──────── Document extract ────────

For the viral proliferation studies, 2×104 cells were seeded per well in 12-well plates in 1 mL medium. After incubation for 6 hours, NV1023 (100 µL) was added to each well at MOIs of 0.01, 0.1, and 1. Supernatant containing released virus was collected at day 2 and frozen. Vero cells were grown to confluence on 6-well plates. Supernatant samples were thawed, and samples were diluted 10-fold serially. Dilutions were then incubated on confluent Vero cells for 4 hours. Wells were washed with medium and covered with 1% agarose in medium. After 48 hours, 2 mL of neutral red solution (2% by volume) was added, and viral plaques were counted 24 hours later. Samples were done in triplicate.

Immunoblotting

For expression of β-galactosidase and HSV1TK, cells were grown in 6 well plates. Forty-eight hours after infection with NV1023 at MOIs of 0.01, 0.1 and 1, cells were released without enzymatic digest at 4°C. Cell pellets were sonicated for 10 seconds and clarified by centrifugation. Total protein (50 µg) underwent electrophoresis in 7.5% Tris-HCl gels (Bio-Rad, Hercules, CA) and was transferred to polyvinylidene difluoride membranes, blocked and exposed to primary antibody followed by a secondary antibody conjugated to horseradish peroxidase. Bands were developed using an ECL Plus detection system (Amersham, Piscataway, NJ). Density was quantified using a computer-controlled CCD camera (AlphaImager Imaging Systems, Alpha Innotech, San Legndra, CA). The following antibodies were used: β-actin, HSV1-TK and β-galactosidase (Santa Cruz Biotech, Santa Cruz, CA)

────────

Using the information —
#1 In the NV1023 methods excerpt, how long were the diluted supernatant samples incubated on confluent Vero cells?
#2 Continue the NV1023 methods excerpt from the point where it stops.
The listing comes from an unrelated source.

──────── Given records ────────

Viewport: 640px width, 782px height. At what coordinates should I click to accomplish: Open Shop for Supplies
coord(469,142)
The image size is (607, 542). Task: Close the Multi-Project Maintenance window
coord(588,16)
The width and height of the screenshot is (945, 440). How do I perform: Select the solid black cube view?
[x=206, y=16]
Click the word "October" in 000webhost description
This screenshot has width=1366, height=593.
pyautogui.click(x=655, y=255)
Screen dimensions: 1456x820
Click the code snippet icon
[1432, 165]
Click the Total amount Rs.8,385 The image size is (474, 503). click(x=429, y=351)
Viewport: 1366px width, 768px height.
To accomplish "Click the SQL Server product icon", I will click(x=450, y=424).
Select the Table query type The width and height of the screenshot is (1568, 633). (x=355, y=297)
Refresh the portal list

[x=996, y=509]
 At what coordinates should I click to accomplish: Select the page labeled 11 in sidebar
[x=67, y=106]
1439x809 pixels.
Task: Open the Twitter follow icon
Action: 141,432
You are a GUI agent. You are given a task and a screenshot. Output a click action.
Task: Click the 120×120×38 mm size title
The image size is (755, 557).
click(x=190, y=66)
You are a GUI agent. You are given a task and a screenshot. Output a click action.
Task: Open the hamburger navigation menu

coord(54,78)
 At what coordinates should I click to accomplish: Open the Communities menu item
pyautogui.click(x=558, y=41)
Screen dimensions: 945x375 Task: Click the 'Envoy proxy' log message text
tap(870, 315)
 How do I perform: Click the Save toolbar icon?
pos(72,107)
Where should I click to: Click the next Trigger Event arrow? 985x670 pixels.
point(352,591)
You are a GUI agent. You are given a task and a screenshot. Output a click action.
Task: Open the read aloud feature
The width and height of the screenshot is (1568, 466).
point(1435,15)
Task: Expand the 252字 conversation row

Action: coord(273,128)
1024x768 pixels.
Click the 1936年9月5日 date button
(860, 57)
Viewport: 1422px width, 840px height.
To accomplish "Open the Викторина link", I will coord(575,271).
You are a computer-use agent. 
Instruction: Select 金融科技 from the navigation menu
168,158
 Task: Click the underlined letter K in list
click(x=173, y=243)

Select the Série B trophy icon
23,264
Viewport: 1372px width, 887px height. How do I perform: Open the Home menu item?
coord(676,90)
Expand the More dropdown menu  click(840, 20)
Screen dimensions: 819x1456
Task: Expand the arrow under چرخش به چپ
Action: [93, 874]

────────

Answers —
#1 They were incubated for 4 hours.

#2
Statistical Analysis

Student t tests or analyses between groups were used for statistical analysis as appropriate. Differences were considered significant at P<0.05. All data is represented as mean±SD, unless otherwise indicated. All experiments were repeated in triplicate. Data from representative experiments are shown.

Results

Time course of NV1023 infection

We first evaluated the ability of NV1023, a replication-competent HSV, to infect malignant melanoma cells in vitro using a viral amplification assay. Cells were infected with NV1023 at MOIs of 0.01–1 and viral titers measured at 48 hours. NV1023 demonstrated highly efficient replication in B16-F10 melanoma cells within 48 hours after infection. As shown in Figure 2A, melanoma cells strongly supported viral proliferation, with an approximately 100-fold increase in viral titer from MOI of 0.01 to 1.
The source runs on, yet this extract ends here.